A new legal fight is gunning for North Las Vegas Councilman Scott Black’s mayoral ambitions, with a March 16, 2026 complaint asking a Nevada court to keep his name off the ballot on the grounds that state term limits would make him ineligible.

The lawsuit, filed in state court, seeks an order blocking local election officials from certifying or printing Black’s name ahead of the primary. Black, first elected to the Ward 3 council seat in 2017, is one of several hopefuls who jumped into the race during this month’s official candidate filing period.

According to the Las Vegas Review-Journal, the complaint asks the court to bar government entities from placing Black’s name on any ballot and names the North Las Vegas city clerk and the Clark County registrar of voters as additional parties. The filing urges judges to stop those officials from certifying or printing his name until the eligibility question is sorted out.

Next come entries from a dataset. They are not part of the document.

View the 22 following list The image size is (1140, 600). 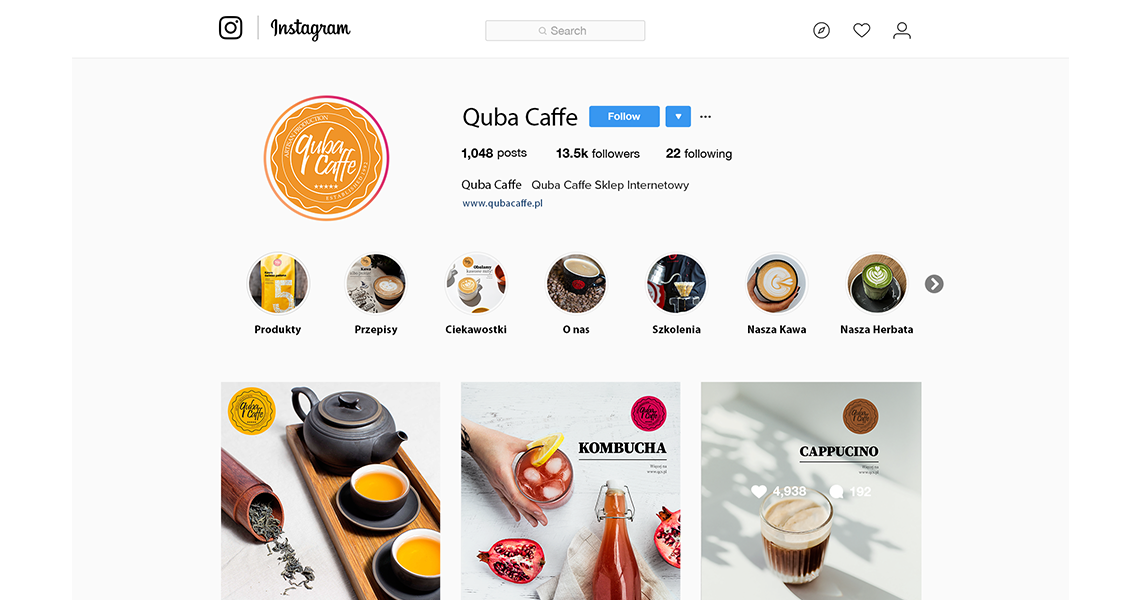coord(699,153)
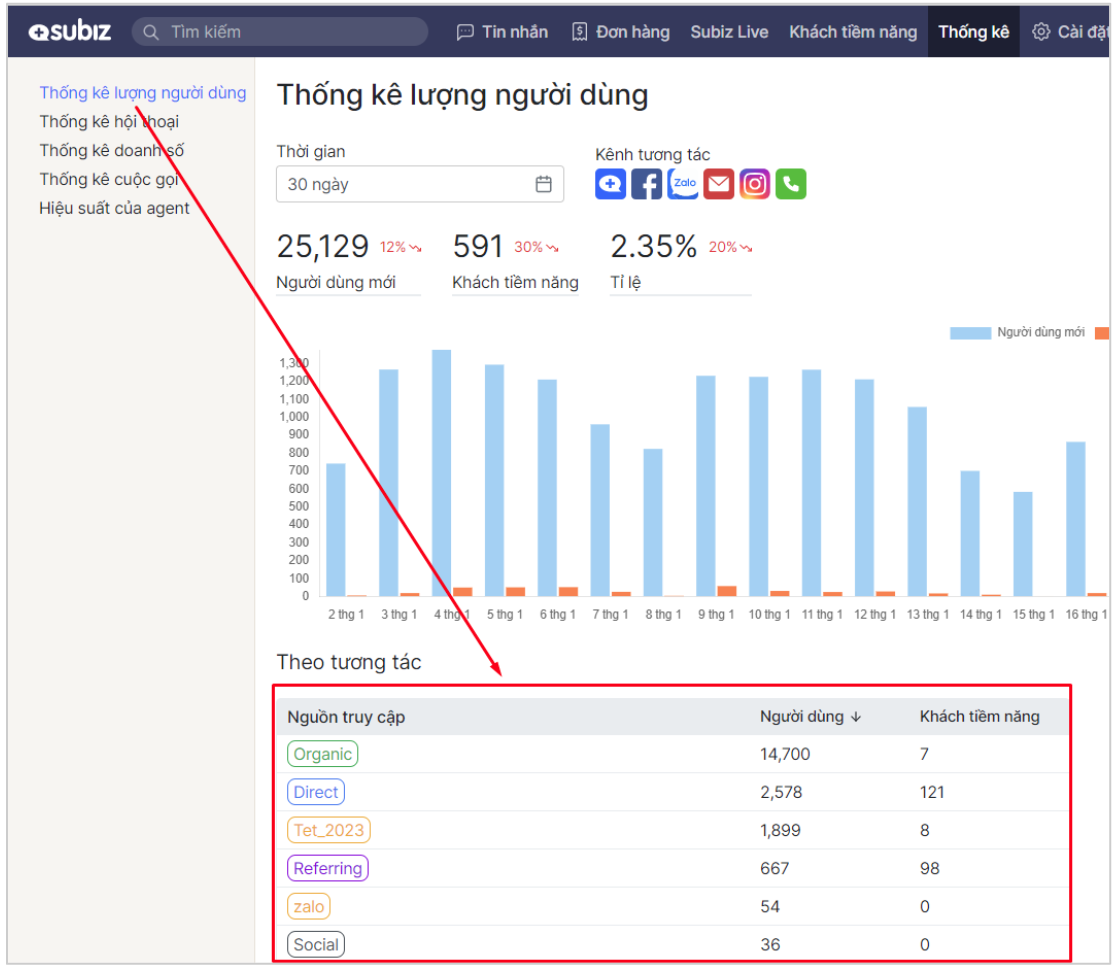The image size is (1116, 971).
Task: Open Hiệu suất của agent page
Action: (x=114, y=209)
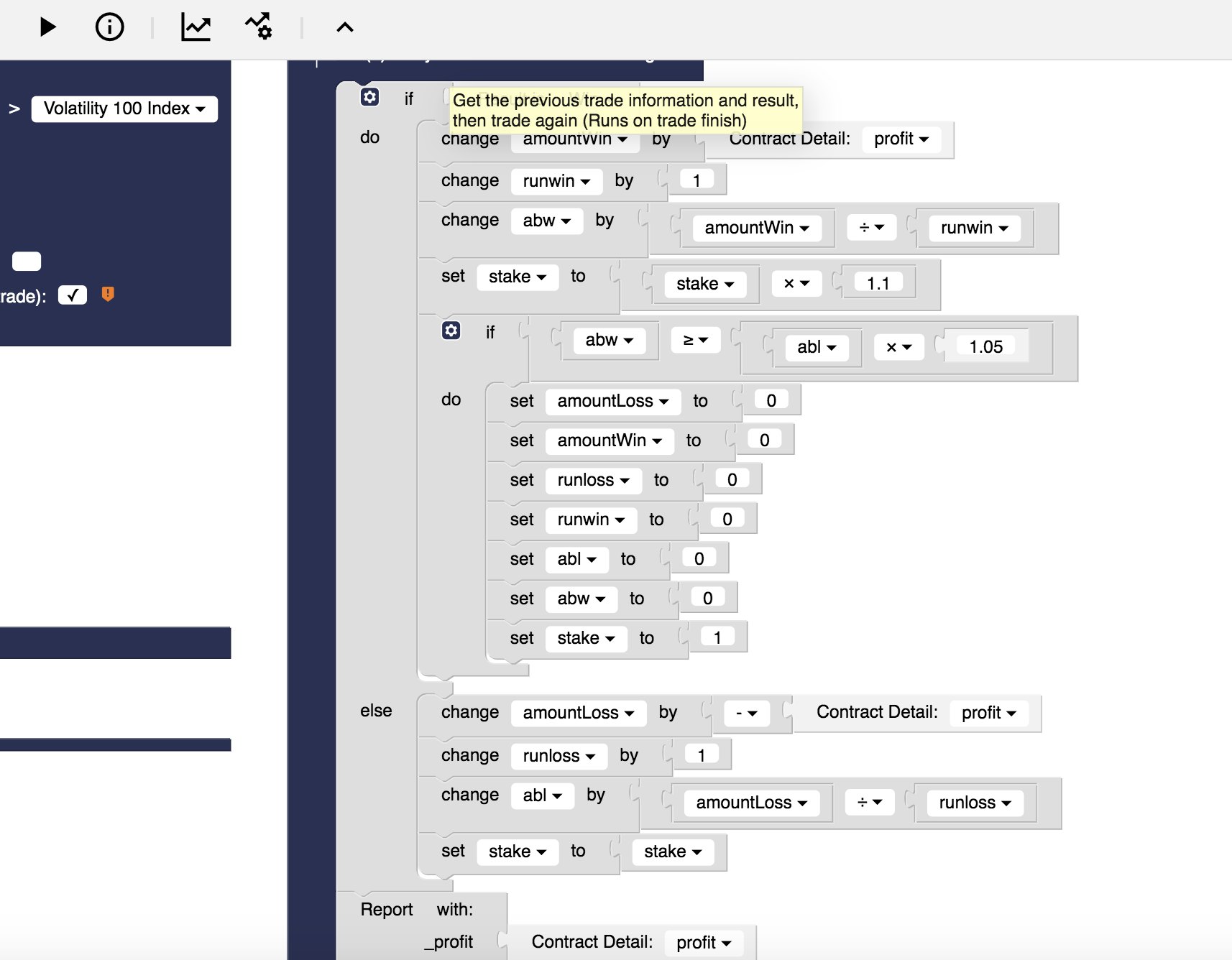1232x960 pixels.
Task: Open gear settings on the outer if block
Action: (369, 97)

The City of North Las Vegas candidate list shows Black filed to run for mayor on March 4, 2026, alongside other declared candidates Daniele Monroe-Moreno, Gary Bouchard, Henry Thorns and Zaire Langdon. The Nevada Secretary of State’s 2026 election calendar lists the primary for Tuesday, June 9, 2026, with early voting beginning in late May. (City of North Las Vegas; Nevada Secretary of State.)

What the complaint argues

The plaintiffs argue that if Black wins the mayor’s office in 2026, his time on the North Las Vegas council plus his mayoral service would push him past the 12-year cap on local governing bodies set in the state constitution, making him ineligible to be elected.

The lawsuit leans on Nevada’s term limit language and prior court precedent. In a 2014 decision known as Lorton v. Jones, the Nevada Supreme Court interpreted those limits to bar officials who have already logged 12 years on a city council from then serving more time as mayor on that same governing body. The ruling is summarized by Justia. The plaintiffs want a judge to apply that reasoning to North Las Vegas and to issue an order keeping Black off the ballot. The underlying term limit language appears in the state charter, which is published by the Nevada Legislature.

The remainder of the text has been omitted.